1. Jesper April 26, 2018 at 7:59 am
  
  Yep, Accenture and banks:
  http://www.thepropertypin.com/viewtopic.php?f=4&t=66785&hilit=accenture&sid=bb10eaab39b58d5d5994e61d3e7445fe
  Anyone able to see a trend? Am kind of wondering if a particular name will pop out around TSB….
2. oliverks April 26, 2018 at 9:39 am
  
  I saw the COBOL on .NET under UNIX and also thought WTF. I don’t know much about bank IT, so perhaps this is normal. But if you brought that project to me, I would think something has gone pretty horribly wrong without even knowing what the project is.
  
  I am wondering if Bank IT is so messed up because they started using computers earlier than other industries. So this led to many odd and strange hardware / software combinations on the then emerging technology. As software lives for ever, it had to be ported and reported to the point where it is pretty wobbly by now.
  
  An obvious question is how much do banks spend on IT? If the cost per customer is higher than the acquisition cost of a customer, it might make sense to start a new bank. The new bank could use a clean sheet code base, which isn’t using COBOL on .NET running under UNIX.
  1. YankeeFrank April 26, 2018 at 10:16 am
    
    The one reason I’ve seen a bank run .net on unix is because their sysadmins were unix guys and didn’t want to have to host windows servers. There is a good port of the .net virtual machine to unix — the mono project, but as I recall (haven’t looked at it in years) it was always a few versions behind the windows version, whatever that’s worth. I stopped coding .net a long time ago.
    1. oliverks April 26, 2018 at 11:39 am
      
      .NET for Windows programming absolutely makes sense, but was someone really trying to develop a Windows program with COBOL?
      
      If you are not trying to develop a Windows program, why chose .NET (or mono) to run under UNIX? Did it move to Windows, and then to Linux?
      
      I know COBOL has evolved (I believe it even supports objects these days).
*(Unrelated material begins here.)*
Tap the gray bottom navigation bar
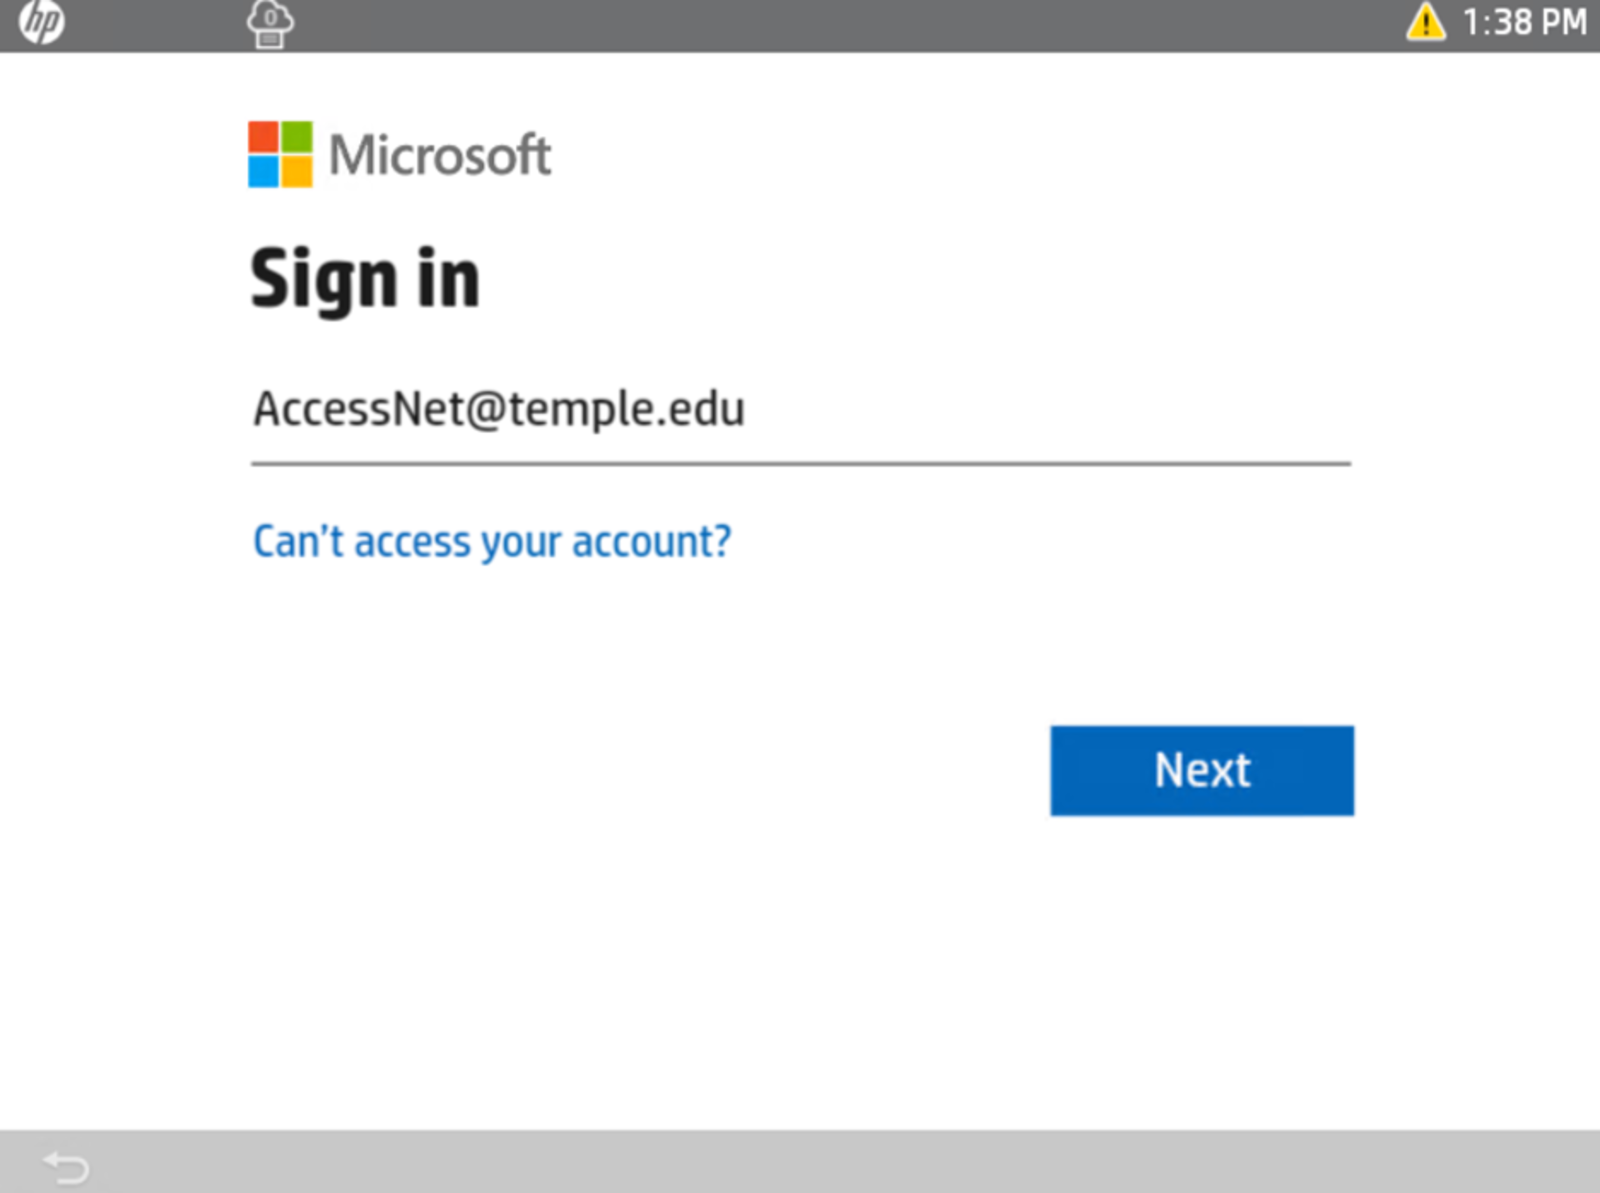Viewport: 1600px width, 1193px height. [x=800, y=1162]
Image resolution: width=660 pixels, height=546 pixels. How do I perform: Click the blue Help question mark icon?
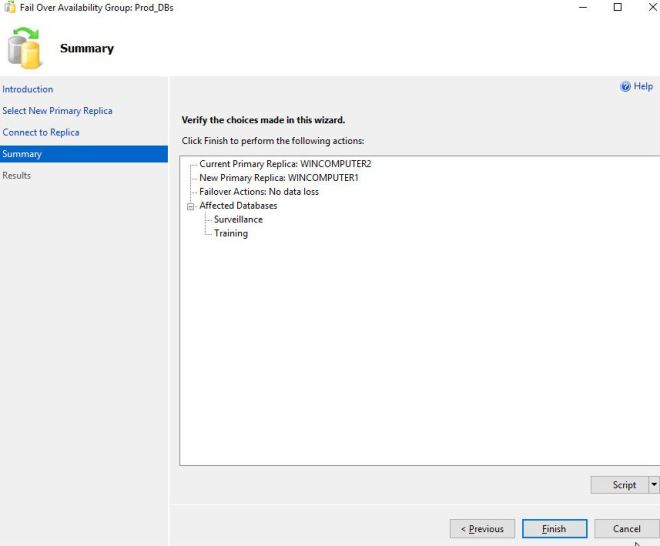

But are people trying to write Windows apps with it?
      
      Something just seems to have gone wrong here. My mind is boggling. My wife on the other hand sees lots of billable hours ahead on this project.
      1. YankeeFrank April 26, 2018 at 3:52 pm
        
        I believe the cobol was the legacy code that handles the account ledgers, and it runs on unix for the TSB system. It wasn’t running on windows but it might could as some kind of console app, though why is anyone’s guess.
  2. flora April 26, 2018 at 10:48 am
    
    …the COBOL on .NET under UNIX …
    
    That caught my attention, too. First thought was “if they don’t understand what the COBOL program is actually doing (and it’s probably the deepest original layer of the legacy code) then porting it to another platform, even a Cloud platform (Cloud is not a magic black box), won’t solve the problems. I have a hunch the TSB transition managers do not understand what the COBOL program is actually doing or how it syncs with all the other applications several layers out.
    
    One rule of thumb (in general): If you can’t see it you can’t fix it. Without being able to see how the system works in all its complexity you cannot see the problem clearly. You’re left with endless theorizing and solutions that look like kludges, if not something worse, efforts that look like whack-a-mole.
    
    This is no criticism of the individual programmers.
  3. lambert strether April 26, 2018 at 2:40 pm
    
    Me too, on the COBOL on .NET under Linux
    
    I hope they lured some greybeards in off the golf course to decrypt The Great Runes, but I’m guessing no.
    
    Pass the popcorn
rfdawn April 26, 2018 at 7:33 am

Swerving only slightly off-topic here, my unnamed browser slowly displays the TSB login page with this:
“Flash was blocked on this page.”
As it should be. What’s wrong here is that flash should not be there at all, because of things like this, this, and many more. Now, TSB’s own flash content may be flawless but installing or enabling flash on my platform is kind of risky and has been for a long while. Basic TSB web functions probably don’t need it although the “TSB online banking demo” clearly does. Just having this stuff onsite is an incitement to customers to enable flash and that’s a very bad idea.
1. YankeeFrank April 26, 2018 at 10:13 am
  
  I see this flash messages on many, many sites that don’t really need it. I’m not sure why it happens honestly — whether its the browser screwing up or some legacy code or whether the site is doing something nefarious like trying to use flash for secret cookie storage. Probably the latter.
funemployed April 26, 2018 at 7:37 am

I can’t help but sympathize with the great many drones whom I assume knew darned well that a clusterfamilyblog was inevitable, yet swallowed pride and burned some uncompensated midnight oil anyhow out of professional integrity and company loyalty.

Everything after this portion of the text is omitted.